-- Start of SELECTED TEXT --

A leading candidate is the chemical vapor deposition (CVD) technique. CVD methods [9] are widely utilized techniques to fabricate nanostructures such as the ND structures in large quantities, and much progress has been made on the yield, the synthesis costs, or the purity of the products. CVD diamond growth includes steps of nucleation and formation of a continuous nanostructure, and surface morphology is closely related to these stages [6–8].
Nucleation and growth of NDs are induced by the decomposition of carbon-containing gasses (C2H2, CH4, etc.) over a Ni catalyst at experimental conditions. A key reaction step for ND growth seems to be the diffusion of carbon through the Ni catalyst, and their catalytic action depends on the type of precursors, the type of substrate, and the reaction gasses used.
In the synthesis of cubic NDs, each carbon atom is coordinated tetrahedrally by four others, and the resulting structure is a cubic structure. This nanostructure is a consequence of the sp3 hybridization of the bonding orbital. In fact, diamond is the hardest material known and is a wide-gap semiconductor [4, 9–13].
One of the major issues in the growth of high-quality diamond by CVD is the choice of a suitable substrate. Many substrates can be used for the growth of diamond, such as Si, Mo, W, Ti, and Nb. Si is the most commonly used substrate in many researches. For example, the Fujishima group utilized Si wafers as the substrate in their research, which is needed for the efficient growth of diamond [14]. Single-crystal growth of diamond is being carried out by a growing number of research groups [15], in which diamond was used as the substrate material, but in this research, the synthesis of diamond was carried out using glass-coated Ni nanoparticle catalyst as the desired substrate. Most recently, the Carnegie groups reported high-quality synthetic single-crystal diamond in desired research [16]. The single-crystal CVD diamonds have been used by Element Six and Sumitomo in electronics applications and by Apollo Diamond as gems [17–20]. High growth rate of diamond fabricated by low-pressure microwave plasma CVD is the most promising technology for fabricating low-cost and high-quality large diamond [21].

-- End of SELECTED TEXT --
-- Start of GIVEN RECORDS --

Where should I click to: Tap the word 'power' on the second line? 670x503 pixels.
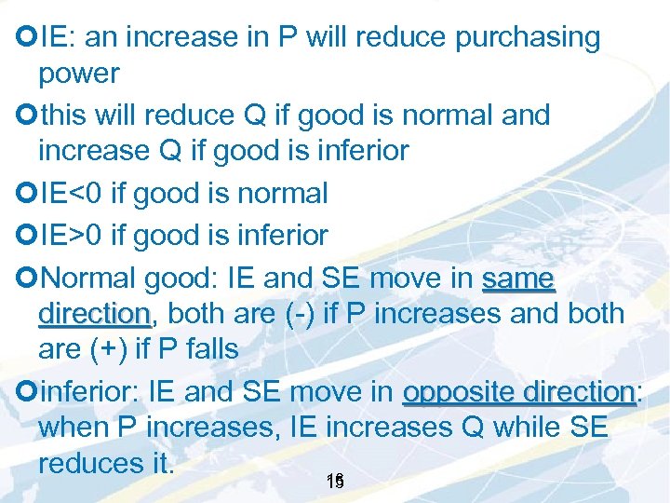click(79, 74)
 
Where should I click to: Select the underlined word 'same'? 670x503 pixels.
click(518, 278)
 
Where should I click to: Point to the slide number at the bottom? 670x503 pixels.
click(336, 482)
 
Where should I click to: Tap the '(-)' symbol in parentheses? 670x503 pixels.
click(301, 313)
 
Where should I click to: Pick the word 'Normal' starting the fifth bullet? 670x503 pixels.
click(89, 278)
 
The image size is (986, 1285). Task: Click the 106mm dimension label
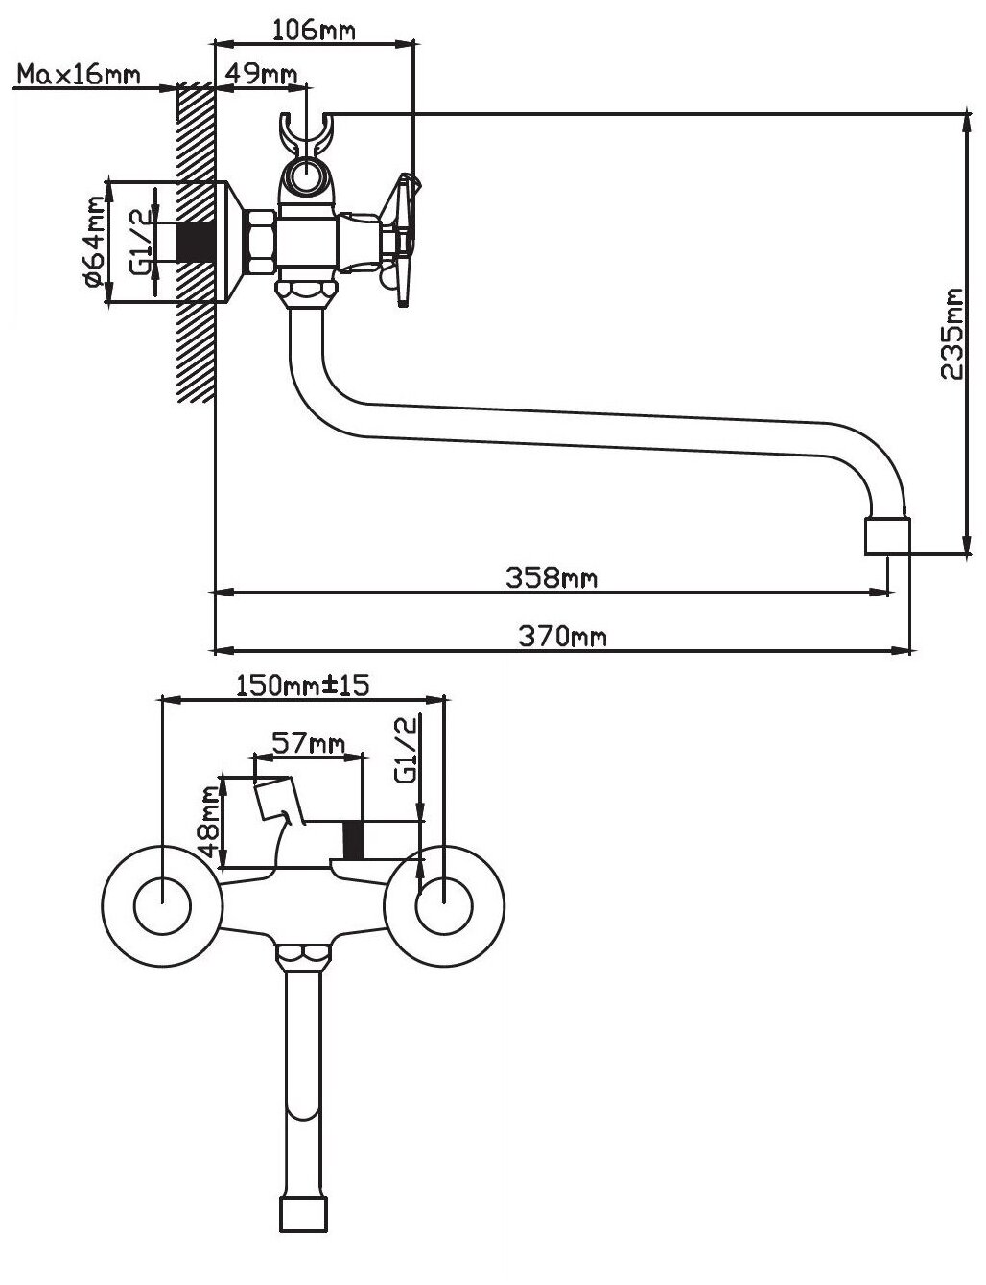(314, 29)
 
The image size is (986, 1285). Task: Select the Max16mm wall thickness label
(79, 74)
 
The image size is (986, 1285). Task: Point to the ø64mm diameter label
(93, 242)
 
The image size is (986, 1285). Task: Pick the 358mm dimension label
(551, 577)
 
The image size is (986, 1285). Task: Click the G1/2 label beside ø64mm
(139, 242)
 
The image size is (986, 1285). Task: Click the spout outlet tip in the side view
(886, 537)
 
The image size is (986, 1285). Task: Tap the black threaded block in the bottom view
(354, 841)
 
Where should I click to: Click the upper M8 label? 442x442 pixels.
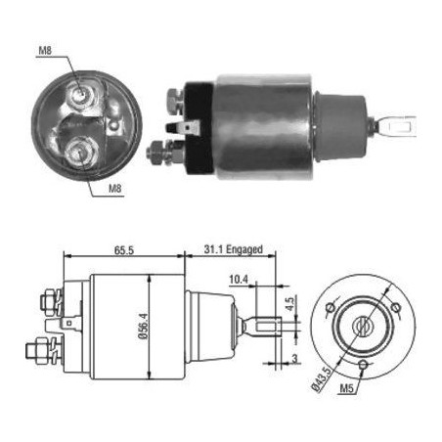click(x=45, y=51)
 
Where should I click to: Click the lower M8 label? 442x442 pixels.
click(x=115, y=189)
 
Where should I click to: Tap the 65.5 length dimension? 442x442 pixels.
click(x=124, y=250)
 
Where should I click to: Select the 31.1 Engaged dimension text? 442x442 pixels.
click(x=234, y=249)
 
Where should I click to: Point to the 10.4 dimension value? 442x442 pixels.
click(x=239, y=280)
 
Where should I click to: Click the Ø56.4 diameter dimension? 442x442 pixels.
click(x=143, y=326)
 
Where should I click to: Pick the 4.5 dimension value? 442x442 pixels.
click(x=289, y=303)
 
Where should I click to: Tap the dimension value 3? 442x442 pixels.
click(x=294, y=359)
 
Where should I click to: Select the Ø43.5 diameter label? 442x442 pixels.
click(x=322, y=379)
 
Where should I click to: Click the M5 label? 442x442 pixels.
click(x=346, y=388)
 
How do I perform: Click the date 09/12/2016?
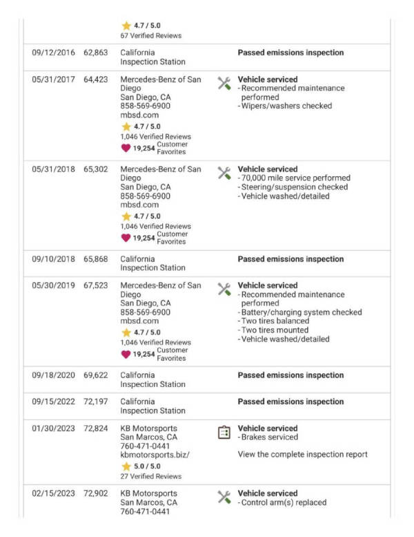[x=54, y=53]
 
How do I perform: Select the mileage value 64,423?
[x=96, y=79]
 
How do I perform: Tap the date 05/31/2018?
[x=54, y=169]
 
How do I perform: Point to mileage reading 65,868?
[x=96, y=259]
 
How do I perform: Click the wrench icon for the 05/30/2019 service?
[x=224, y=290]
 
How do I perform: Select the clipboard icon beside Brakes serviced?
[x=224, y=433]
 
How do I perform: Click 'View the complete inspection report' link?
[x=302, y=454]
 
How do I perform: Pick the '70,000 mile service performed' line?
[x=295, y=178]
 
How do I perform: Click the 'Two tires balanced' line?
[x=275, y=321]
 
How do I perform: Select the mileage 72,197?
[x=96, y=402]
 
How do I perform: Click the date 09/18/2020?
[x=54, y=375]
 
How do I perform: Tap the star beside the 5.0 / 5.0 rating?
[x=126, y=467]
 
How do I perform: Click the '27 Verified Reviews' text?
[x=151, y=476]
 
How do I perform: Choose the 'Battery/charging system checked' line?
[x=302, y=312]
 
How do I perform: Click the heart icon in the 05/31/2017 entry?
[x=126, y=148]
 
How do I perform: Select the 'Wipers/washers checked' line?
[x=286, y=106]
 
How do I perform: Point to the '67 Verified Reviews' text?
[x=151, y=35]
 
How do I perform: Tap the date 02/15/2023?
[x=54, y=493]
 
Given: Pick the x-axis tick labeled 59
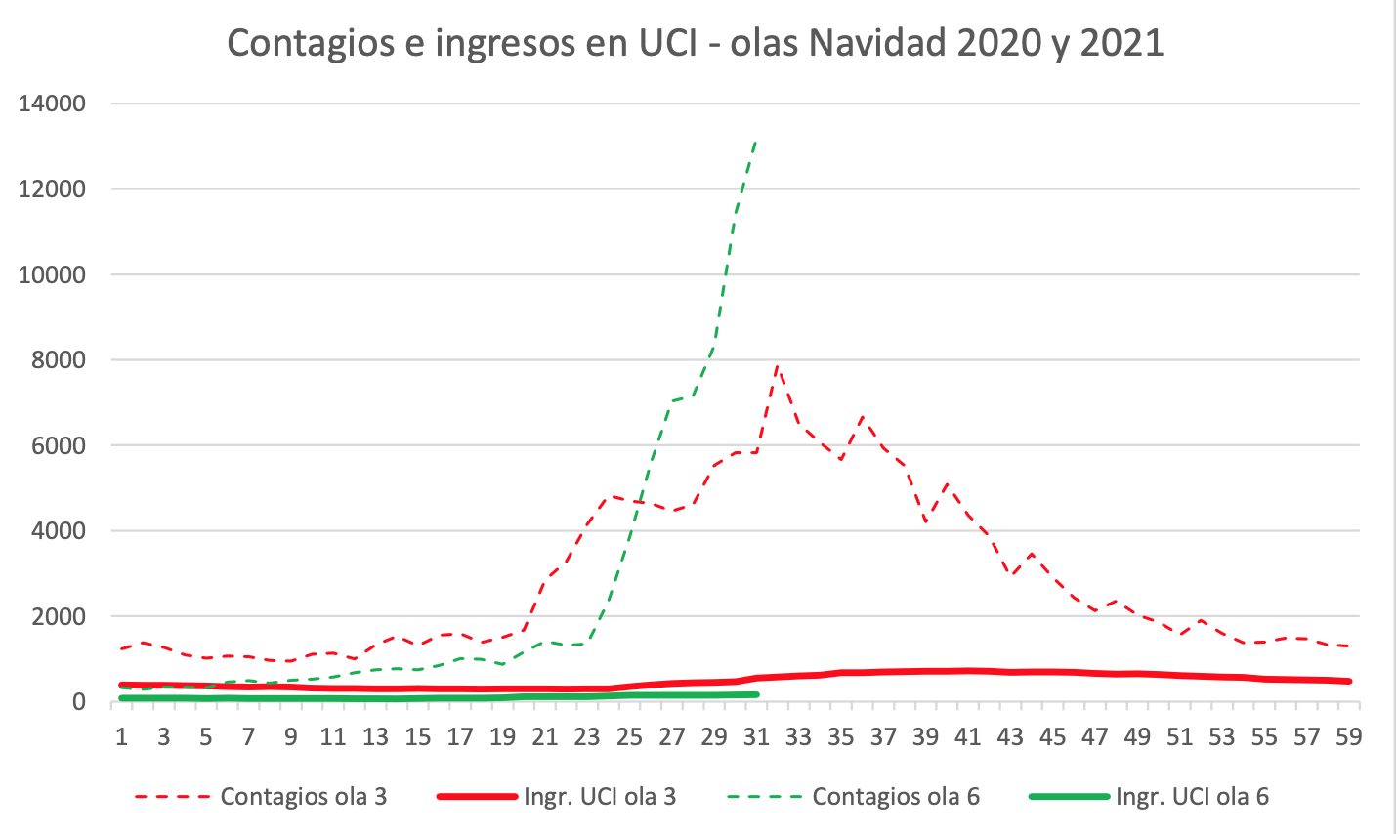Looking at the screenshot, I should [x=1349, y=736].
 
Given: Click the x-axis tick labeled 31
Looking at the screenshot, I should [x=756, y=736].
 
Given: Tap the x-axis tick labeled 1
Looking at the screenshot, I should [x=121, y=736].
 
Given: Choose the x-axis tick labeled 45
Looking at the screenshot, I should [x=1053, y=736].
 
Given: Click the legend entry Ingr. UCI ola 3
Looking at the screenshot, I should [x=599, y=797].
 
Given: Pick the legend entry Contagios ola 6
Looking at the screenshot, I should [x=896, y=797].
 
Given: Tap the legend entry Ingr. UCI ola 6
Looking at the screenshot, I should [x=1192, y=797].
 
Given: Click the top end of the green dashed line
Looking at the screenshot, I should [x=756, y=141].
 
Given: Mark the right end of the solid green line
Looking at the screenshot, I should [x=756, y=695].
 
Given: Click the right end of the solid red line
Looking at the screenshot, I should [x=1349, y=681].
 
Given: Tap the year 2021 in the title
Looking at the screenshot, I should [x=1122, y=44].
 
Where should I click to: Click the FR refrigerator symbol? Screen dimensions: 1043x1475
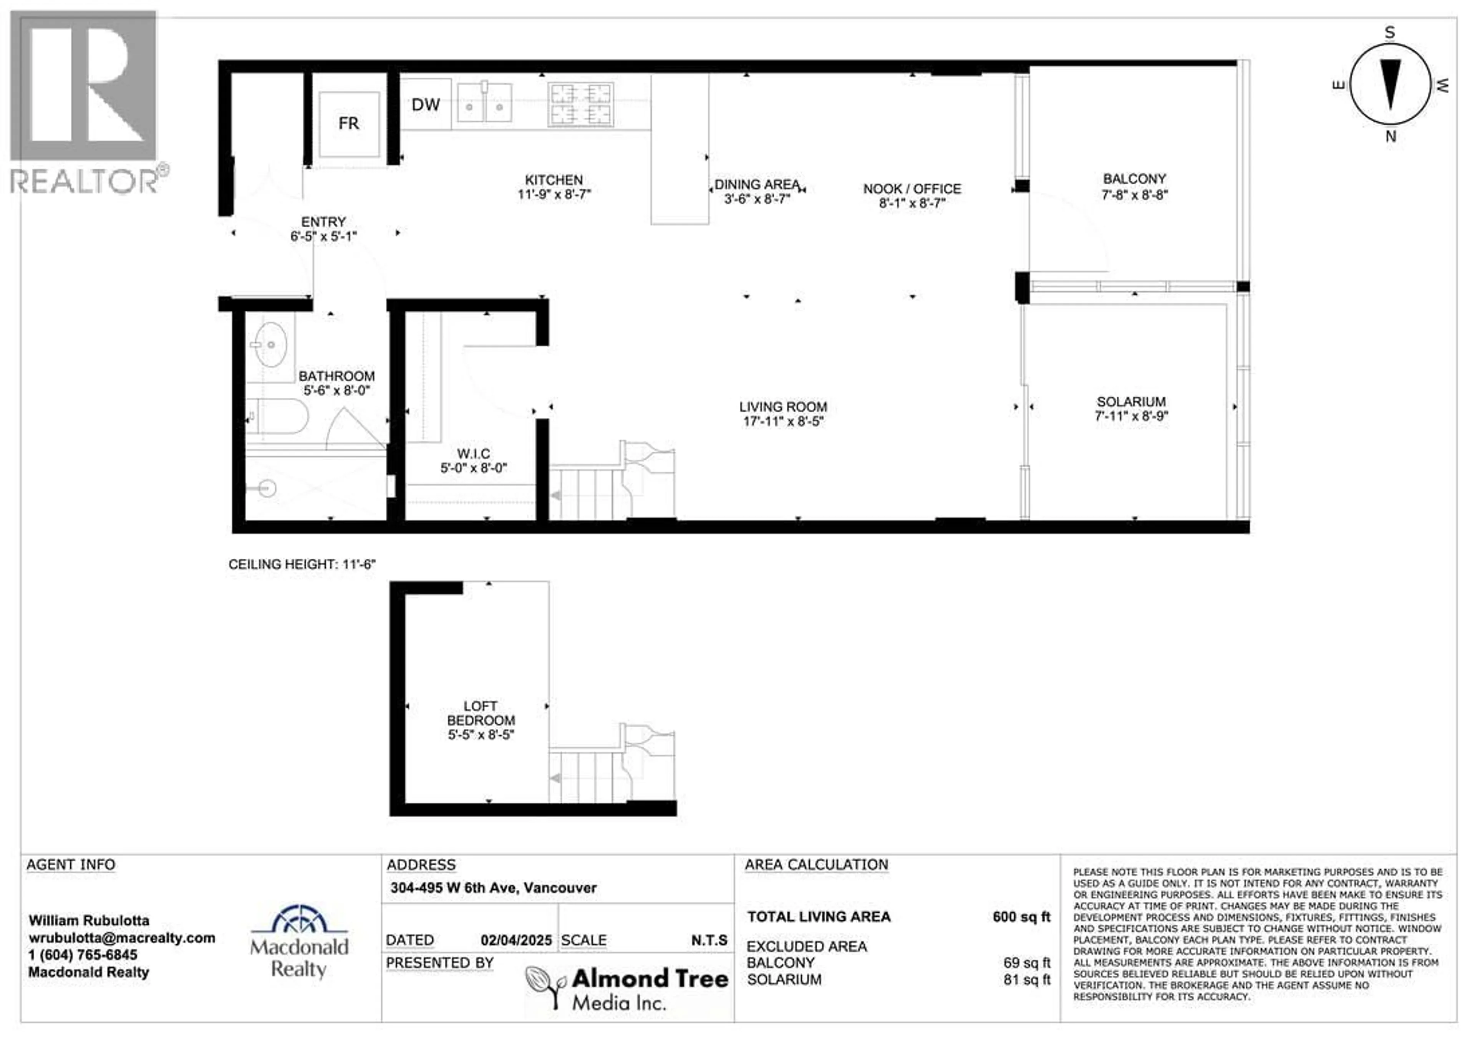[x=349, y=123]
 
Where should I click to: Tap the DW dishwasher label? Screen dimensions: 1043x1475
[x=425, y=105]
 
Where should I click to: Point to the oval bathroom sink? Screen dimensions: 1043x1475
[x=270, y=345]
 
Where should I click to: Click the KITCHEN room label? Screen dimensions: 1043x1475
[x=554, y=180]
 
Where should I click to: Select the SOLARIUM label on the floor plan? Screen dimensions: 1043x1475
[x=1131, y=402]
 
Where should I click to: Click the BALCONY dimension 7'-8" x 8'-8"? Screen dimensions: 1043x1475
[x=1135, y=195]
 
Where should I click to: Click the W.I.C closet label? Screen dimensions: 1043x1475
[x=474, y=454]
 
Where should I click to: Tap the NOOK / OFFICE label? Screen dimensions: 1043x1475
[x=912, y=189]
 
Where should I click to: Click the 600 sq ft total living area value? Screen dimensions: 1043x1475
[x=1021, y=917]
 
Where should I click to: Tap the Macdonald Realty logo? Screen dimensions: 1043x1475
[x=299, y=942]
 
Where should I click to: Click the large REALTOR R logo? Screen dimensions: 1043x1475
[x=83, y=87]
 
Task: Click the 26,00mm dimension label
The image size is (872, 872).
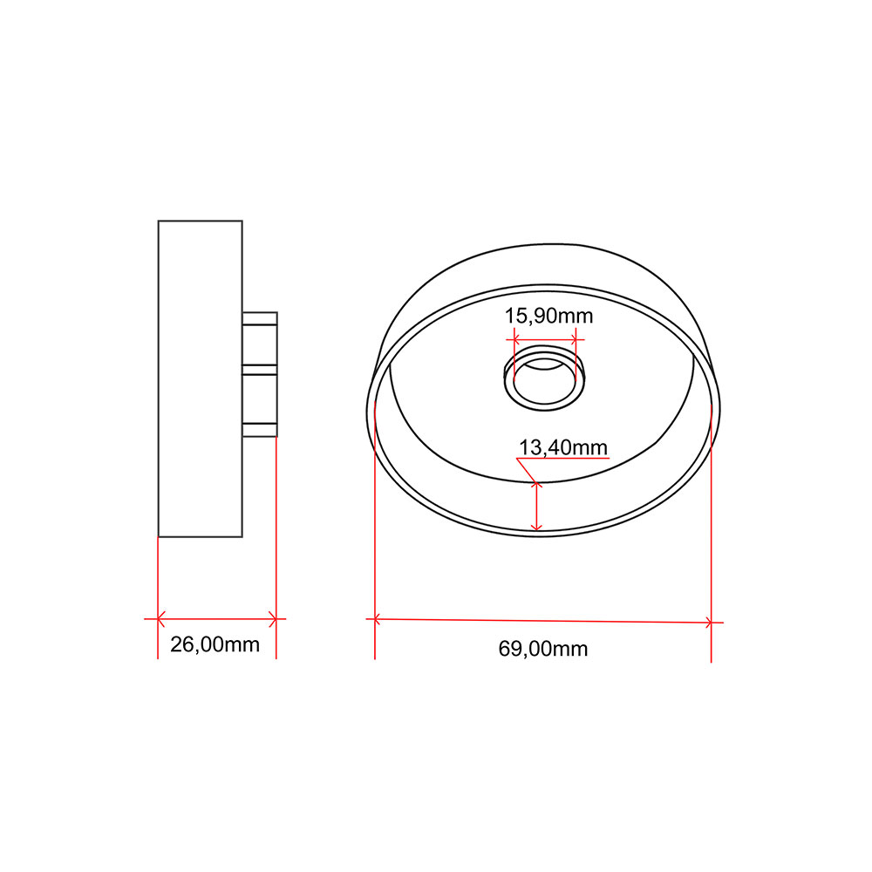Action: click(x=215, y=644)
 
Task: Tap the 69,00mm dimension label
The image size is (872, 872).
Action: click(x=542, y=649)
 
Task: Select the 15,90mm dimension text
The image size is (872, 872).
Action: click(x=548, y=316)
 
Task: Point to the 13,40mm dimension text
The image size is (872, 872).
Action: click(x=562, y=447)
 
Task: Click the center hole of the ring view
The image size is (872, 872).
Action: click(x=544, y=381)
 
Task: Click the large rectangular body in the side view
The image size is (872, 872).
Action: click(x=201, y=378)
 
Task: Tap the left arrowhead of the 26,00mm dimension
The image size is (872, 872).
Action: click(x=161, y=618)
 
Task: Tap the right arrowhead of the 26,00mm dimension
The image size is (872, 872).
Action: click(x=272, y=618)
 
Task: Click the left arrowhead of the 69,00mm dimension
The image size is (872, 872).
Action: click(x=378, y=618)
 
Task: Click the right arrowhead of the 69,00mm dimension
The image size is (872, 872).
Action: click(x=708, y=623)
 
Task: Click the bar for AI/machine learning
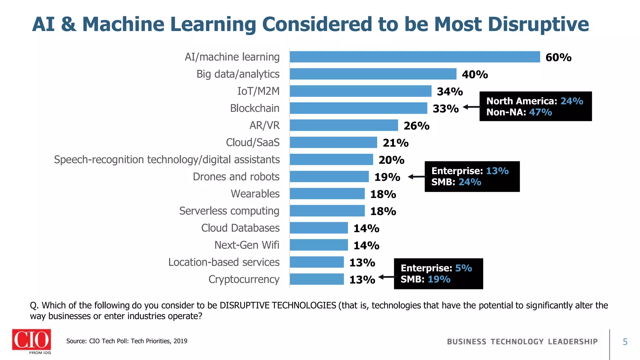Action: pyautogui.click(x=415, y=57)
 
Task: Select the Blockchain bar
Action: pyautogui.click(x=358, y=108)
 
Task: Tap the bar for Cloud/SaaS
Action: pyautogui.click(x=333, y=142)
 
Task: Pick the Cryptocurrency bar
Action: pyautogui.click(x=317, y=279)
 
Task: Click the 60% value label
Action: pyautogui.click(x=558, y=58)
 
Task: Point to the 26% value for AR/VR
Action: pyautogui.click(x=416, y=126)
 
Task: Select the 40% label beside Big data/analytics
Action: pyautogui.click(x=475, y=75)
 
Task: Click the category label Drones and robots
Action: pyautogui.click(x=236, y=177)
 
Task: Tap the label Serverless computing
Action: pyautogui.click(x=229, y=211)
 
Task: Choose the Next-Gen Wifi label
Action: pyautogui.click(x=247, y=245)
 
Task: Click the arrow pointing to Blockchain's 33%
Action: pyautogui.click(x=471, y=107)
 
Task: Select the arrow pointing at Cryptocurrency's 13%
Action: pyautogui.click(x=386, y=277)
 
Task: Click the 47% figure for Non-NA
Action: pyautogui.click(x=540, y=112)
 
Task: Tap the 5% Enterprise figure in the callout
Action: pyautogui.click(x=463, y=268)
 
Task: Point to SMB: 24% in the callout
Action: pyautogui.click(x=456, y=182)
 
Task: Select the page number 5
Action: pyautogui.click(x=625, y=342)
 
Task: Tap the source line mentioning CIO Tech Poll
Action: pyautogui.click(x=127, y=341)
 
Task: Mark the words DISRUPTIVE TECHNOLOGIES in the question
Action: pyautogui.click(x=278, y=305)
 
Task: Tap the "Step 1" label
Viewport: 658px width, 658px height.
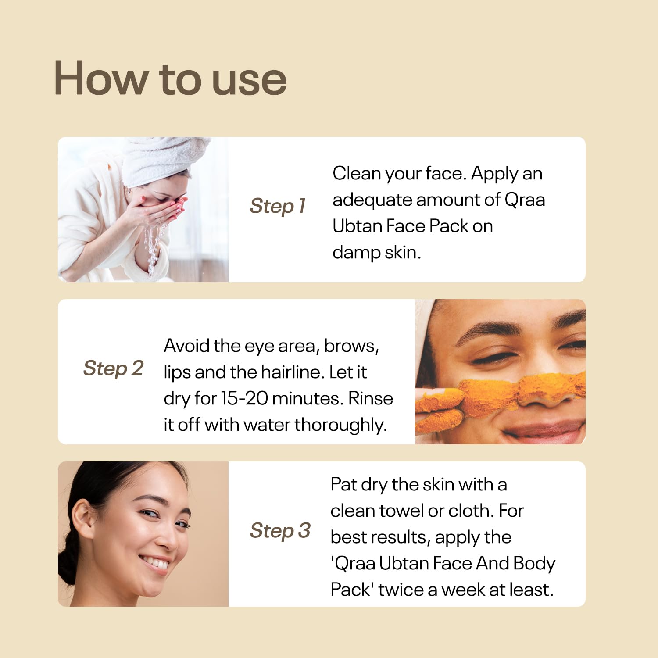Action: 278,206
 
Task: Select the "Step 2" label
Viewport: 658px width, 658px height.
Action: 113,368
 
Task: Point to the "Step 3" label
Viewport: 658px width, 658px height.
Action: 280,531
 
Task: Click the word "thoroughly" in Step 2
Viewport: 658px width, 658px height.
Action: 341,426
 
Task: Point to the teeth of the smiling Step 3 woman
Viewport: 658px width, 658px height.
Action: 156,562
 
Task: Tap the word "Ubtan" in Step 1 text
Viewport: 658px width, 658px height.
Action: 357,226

-- End of GIVEN RECORDS --

▸ **EXERCISE 1**
In the passage on CVD diamond growth, which substrate is named as the most commonly used?
▸ **EXERCISE 2**
Carry on the passage on CVD diamond growth, picking up after its final sentence.
The listing stands apart from the passage on CVD diamond growth.

▸ **FINAL ANSWER 1**
Si

▸ **FINAL ANSWER 2**
The feasibility of the plasma-enhanced chemical vapor deposition (PECVD) system to synthesize NDs using the Ni nanoparticle catalyst has been investigated with acetylene diluted in hydrogen. The NDs show cubic structures and result from the etching of carbon network on the selective catalyst and continuous precipitation on the glass substrate. In order to elucidate the nature of the Ni catalyst, the synthesis uses an atomic force microscopy (AFM) system, and the samples quenched after different pyrolysis times were investigated by X-ray diffraction (XRD), Raman spectroscopy, and scanning electron microscopy (SEM) which have been intensively employed for characterizing CVD diamond.
Results and discussion
Figure 1 shows the ND with body-centered cubic structure. The process of synthesis of NDs by PECVD method involves Ni catalyst deposition and growth of ND structures in specific conditions. Transition Ni nanoparticles are applied as catalyst for ND growth. Here, this metal was deposited on the glass substrate by a physical technique such as sputtering by PECVD method. Proper sputtering technique of the substrates was very important for the successful synthesis of NDs in our research. Ni with the capability of decomposing the hydrocarbon of C2H2 and ND formation is employed as the catalyst in the PECVD process. However, it has been found that only the C2H2 molecules are accounted for the decomposing ability of Ni, but not for ND formation. It was possible to render the substrate surfaces covered with grains of Ni catalyst of a certain size. The morphology of the Ni nanoparticle catalyst utilized in the synthesis of NDs is studied by the AFM technique.
Structure of diamond.
Figure 2 shows a typical AFM image of the Ni nanoparticles deposited on the glass substrate. The deposited Ni catalyst is densely packed and of uniform diameter over the glass substrate. The Ni grain morphologies determine the quality of NDs grown on the substrate surface. Single-crystalline diamonds seem to be structured by the aggregation of nanoparticles.
AFM image of glass substrates coated with Ni catalyst by PECVD method.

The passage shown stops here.